The second virial coefficient B22 as a function of PEG400 volume concentration (XPEG) at a constant amount of 0.48 M Na2SO4 in HEPES 0.1 M buffer at pH 7.4. The crystallization slot according to ref. 15 is shown in light grey. The solid line is a guide for the eyes.

Figure 4
figure 4

The second virial coefficient B22 as a function of Na2SO4 molar concentration (\({C}_{N{a}_{2}S{O}_{4}}\)) for constant PEG400 volume concentration xPEG = 4.8% V/V in HEPES 0.1 M, pH 7.4. The solid square symbol indicate B22 for a PEG400 concentration of 9.6% V/V without NaCl. The crystallization slot according to ref. 15 is shown in light grey. The solid line is a guide for the eyes.

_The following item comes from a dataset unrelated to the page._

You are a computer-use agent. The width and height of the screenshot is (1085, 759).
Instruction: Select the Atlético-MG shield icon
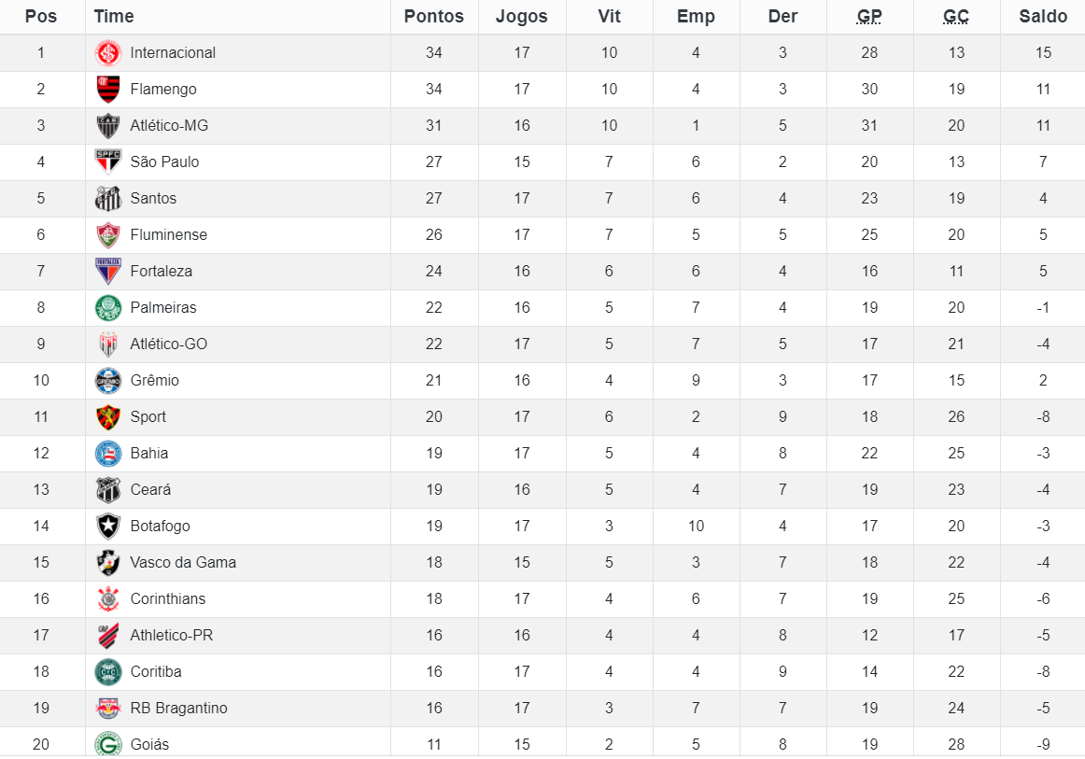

Both Figs. 3 and 4 show that the combined effect of PEG400 and Na2SO4 has a noteworthy consequence on the B22 value. For instance, for the solution containing 0.48 M Na2SO4 in absence of PEG, a B22 value of −8.9 × 10−4 mL mol g−2 is obtained (Fig. 3) that is slightly below the crystallization slot. However, when adding PEG400 to the solution while keeping salt concentration constant, B22 steeply increases through the crystallization window towards positive values already at 3% V/V of PEG.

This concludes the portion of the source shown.